What is electron? Is it a perfect point? What does it mean?

Discussion in 'Physics & Math' started by Jarek Duda, Nov 15, 2015.

  1. Farsight

    Messages:
    3,492
    Watch and learn, sweetpea.

    Let's see now, who was it who said this: "So in ignorance of the true nature of the electron, current mainstream physics makes the most natural assumption of the size of the electron consistent with observation: the electron is point-like". Why rpenner, that was you! Stand by, because it's all downhill from here.

    QED is not the issue here, nor is quantum field theory. The issue is the people who have subverted it into quantum-point-particle theory, and f*cked up a whole field of physics, dragging the rest of physics down with them.

    My hard scientific evidence trumps your Nobel lecture.

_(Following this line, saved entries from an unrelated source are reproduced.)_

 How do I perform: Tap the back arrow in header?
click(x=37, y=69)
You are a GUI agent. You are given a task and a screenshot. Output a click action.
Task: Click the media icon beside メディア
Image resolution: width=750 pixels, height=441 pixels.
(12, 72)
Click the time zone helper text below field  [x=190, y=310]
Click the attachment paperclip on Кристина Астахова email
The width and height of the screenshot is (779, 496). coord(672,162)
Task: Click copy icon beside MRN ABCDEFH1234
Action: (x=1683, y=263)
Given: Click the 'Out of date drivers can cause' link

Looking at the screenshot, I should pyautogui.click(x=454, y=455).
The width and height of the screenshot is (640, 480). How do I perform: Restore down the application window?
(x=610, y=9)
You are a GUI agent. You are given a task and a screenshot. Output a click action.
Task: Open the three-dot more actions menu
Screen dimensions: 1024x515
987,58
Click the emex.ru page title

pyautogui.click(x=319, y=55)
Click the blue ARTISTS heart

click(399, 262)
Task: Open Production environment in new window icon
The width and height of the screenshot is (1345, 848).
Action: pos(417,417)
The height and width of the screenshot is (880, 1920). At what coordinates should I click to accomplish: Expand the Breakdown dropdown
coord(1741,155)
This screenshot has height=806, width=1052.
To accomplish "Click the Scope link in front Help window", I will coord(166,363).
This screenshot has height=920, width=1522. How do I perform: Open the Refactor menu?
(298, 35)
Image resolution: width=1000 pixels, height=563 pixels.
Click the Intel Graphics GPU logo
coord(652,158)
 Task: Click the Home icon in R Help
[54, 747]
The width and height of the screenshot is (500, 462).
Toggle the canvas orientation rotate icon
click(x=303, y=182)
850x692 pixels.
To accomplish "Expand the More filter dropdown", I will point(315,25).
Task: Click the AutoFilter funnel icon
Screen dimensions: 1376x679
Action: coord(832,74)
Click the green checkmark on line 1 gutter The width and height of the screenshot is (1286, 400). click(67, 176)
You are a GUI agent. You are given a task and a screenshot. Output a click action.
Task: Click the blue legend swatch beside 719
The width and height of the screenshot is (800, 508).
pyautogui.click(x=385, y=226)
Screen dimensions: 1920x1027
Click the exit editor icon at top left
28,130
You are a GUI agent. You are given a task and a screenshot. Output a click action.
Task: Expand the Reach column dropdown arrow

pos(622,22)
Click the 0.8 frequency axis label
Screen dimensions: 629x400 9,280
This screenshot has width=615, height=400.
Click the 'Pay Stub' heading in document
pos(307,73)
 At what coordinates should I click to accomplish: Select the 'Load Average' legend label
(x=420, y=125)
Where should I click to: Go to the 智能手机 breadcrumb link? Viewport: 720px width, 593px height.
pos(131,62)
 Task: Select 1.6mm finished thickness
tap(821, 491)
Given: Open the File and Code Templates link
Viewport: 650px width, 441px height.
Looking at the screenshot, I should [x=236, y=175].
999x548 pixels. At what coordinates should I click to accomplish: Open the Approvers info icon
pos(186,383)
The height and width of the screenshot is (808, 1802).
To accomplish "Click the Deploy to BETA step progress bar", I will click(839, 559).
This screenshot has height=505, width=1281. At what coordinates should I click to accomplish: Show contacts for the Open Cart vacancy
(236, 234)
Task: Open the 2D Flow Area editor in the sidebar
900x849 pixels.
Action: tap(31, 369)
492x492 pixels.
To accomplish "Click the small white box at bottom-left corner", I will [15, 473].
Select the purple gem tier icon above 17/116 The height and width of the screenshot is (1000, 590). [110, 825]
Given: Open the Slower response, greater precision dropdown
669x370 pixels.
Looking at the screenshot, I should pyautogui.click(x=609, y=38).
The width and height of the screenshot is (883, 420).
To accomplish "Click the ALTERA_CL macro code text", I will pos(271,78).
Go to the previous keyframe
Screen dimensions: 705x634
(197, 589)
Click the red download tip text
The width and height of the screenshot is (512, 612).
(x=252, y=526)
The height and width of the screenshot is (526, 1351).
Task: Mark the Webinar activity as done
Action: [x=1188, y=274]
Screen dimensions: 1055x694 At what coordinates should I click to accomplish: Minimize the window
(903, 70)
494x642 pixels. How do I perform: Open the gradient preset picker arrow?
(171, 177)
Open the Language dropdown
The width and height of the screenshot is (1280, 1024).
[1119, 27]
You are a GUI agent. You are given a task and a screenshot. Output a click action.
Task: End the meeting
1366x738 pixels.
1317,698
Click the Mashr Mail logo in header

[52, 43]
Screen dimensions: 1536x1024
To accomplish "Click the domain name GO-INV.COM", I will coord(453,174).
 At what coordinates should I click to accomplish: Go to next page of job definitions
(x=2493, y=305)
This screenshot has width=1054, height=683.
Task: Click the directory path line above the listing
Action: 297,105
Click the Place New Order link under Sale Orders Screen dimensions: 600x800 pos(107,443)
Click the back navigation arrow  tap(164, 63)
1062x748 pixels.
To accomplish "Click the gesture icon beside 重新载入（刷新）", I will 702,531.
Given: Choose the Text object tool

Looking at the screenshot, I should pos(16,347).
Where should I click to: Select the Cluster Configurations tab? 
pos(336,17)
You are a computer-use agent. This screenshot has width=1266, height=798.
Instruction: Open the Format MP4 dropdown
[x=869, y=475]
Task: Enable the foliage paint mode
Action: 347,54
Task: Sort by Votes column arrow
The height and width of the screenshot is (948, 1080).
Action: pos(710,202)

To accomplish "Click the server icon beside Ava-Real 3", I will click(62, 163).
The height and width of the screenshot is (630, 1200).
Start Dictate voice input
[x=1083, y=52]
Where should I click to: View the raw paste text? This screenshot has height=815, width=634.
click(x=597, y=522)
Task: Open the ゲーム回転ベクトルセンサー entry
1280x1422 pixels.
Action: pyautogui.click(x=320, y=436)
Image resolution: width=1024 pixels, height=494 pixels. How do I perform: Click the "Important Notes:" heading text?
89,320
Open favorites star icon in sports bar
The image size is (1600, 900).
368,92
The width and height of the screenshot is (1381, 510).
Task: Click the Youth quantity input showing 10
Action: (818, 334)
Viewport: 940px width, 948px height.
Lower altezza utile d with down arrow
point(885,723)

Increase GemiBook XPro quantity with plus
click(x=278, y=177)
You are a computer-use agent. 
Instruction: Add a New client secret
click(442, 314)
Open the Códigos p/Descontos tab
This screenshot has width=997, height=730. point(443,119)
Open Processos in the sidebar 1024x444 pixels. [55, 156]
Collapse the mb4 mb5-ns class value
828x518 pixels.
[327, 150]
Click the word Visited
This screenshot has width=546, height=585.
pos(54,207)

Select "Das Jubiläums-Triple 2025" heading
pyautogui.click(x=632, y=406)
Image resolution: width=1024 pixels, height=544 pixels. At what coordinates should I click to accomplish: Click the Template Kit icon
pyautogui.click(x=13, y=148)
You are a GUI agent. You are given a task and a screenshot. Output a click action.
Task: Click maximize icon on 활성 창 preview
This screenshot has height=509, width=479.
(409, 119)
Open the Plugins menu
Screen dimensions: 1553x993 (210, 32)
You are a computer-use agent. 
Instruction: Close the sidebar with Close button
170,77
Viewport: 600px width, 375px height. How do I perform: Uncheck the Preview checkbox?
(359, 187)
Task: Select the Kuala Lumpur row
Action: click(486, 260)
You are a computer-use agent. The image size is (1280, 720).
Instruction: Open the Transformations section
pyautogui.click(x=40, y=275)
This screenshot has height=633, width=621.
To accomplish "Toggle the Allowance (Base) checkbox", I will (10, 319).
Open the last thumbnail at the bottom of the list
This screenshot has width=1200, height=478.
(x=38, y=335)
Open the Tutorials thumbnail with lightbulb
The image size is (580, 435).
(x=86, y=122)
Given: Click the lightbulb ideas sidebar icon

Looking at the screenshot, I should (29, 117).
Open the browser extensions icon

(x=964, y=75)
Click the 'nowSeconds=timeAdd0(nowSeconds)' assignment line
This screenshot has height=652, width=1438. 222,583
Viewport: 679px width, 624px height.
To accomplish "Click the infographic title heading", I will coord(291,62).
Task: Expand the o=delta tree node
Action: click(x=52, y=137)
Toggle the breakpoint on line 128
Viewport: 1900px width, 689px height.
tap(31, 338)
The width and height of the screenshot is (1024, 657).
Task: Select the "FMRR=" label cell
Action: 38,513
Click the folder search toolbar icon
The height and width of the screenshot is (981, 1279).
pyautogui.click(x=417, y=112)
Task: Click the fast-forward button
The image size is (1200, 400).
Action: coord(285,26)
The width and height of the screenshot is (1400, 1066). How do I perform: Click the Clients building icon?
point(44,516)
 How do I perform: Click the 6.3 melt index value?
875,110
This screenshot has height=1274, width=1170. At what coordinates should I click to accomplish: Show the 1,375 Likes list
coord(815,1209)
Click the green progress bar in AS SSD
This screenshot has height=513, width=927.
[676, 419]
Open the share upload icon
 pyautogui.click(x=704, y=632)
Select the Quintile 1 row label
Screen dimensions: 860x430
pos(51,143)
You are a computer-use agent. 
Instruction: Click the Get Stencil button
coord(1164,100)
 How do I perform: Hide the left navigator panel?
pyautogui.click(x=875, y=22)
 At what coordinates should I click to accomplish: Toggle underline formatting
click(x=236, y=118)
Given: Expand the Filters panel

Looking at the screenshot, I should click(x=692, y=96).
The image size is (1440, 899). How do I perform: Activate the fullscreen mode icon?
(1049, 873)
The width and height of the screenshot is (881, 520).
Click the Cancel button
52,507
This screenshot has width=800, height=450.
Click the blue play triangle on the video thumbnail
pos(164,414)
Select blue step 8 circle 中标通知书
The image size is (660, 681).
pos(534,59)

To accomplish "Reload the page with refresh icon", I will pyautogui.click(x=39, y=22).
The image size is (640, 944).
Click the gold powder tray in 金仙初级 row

    So would you care to explain how your point-like electron can exhibit angular momentum and a magnetic moment and diffraction? Cue a whole pile of huff and puff and handwaving, because the answer, as you know, is no.

    Of course I haven't. Because I said the electron's field is what it is, and in case you hadn't noticed, that field doesn't have an outer edge.

    I'm no impeachable authority. But that scientific evidence is.

    Oh yes you did. You might want to have a quick google on wave nature of matter evidence before you back-pedal further on QED assumes electrons and photons are point particles.

    It's just a little sign, rpenner.

    No, it's a function of your state of mind. Moving swiftly on:

    You know you've slipped up, don't you? The beginning of post #34 says this:

    "Renormalization is a 'fudge' to 'fix' a problem wherein treating particles as point particles leads to infinities. It's a clear demonstration that the mathematics of point particles is incorrect, just as the hard scientific evidence of the wave nature of matter demonstrates that the concept of point particles is incorrect."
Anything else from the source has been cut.